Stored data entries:
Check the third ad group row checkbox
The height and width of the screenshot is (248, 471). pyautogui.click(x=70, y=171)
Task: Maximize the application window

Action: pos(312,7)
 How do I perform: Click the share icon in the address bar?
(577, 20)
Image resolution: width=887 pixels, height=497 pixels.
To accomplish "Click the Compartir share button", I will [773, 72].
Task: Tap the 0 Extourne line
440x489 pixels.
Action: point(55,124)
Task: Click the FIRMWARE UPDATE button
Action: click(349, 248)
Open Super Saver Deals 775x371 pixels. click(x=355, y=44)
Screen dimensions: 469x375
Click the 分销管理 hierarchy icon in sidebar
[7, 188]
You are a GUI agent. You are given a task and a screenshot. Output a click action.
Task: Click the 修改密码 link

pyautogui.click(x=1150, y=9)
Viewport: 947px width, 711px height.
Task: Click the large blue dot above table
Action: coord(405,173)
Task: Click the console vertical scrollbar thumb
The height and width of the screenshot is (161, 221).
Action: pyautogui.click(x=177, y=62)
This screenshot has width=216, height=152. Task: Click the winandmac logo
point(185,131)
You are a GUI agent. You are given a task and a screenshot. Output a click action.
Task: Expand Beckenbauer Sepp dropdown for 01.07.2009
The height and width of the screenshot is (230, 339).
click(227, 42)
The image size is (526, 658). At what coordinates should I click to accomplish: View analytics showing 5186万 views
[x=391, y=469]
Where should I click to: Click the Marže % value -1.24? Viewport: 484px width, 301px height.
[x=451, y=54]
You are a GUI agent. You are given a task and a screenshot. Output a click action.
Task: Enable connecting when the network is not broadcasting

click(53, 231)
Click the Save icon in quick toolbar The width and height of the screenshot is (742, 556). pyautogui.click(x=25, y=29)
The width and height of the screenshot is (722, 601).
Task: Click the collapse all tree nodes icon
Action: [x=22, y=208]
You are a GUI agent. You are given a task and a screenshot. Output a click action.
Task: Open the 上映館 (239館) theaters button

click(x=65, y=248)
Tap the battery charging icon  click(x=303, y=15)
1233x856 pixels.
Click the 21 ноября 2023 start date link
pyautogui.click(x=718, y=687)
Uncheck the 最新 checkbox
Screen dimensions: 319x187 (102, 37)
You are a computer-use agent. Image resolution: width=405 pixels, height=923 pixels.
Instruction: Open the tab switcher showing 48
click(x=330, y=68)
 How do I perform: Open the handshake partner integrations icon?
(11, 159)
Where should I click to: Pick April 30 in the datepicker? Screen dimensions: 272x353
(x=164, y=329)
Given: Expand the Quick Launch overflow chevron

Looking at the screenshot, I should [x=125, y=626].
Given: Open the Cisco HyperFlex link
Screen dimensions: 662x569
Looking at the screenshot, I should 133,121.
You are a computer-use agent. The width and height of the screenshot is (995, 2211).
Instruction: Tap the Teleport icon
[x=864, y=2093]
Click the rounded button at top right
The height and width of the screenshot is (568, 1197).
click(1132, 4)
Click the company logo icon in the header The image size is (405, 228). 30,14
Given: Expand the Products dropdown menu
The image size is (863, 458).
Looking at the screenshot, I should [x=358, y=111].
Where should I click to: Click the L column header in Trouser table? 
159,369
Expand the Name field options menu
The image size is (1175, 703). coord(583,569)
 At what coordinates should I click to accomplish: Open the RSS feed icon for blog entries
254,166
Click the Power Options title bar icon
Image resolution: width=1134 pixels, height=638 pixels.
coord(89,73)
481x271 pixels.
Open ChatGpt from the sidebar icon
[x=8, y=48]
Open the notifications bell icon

[Prompt]
Could you write out, unchanged, the line with "Given: Expand the Quick" and every line after it in the data above?

[Response]
Given: Expand the Quick Launch overflow chevron

Looking at the screenshot, I should [x=125, y=626].
Given: Open the Cisco HyperFlex link
Screen dimensions: 662x569
Looking at the screenshot, I should 133,121.
You are a computer-use agent. The width and height of the screenshot is (995, 2211).
Instruction: Tap the Teleport icon
[x=864, y=2093]
Click the rounded button at top right
The height and width of the screenshot is (568, 1197).
click(1132, 4)
Click the company logo icon in the header The image size is (405, 228). 30,14
Given: Expand the Products dropdown menu
The image size is (863, 458).
Looking at the screenshot, I should [x=358, y=111].
Where should I click to: Click the L column header in Trouser table? 
159,369
Expand the Name field options menu
The image size is (1175, 703). coord(583,569)
 At what coordinates should I click to accomplish: Open the RSS feed icon for blog entries
254,166
Click the Power Options title bar icon
Image resolution: width=1134 pixels, height=638 pixels.
coord(89,73)
481x271 pixels.
Open ChatGpt from the sidebar icon
[x=8, y=48]
Open the notifications bell icon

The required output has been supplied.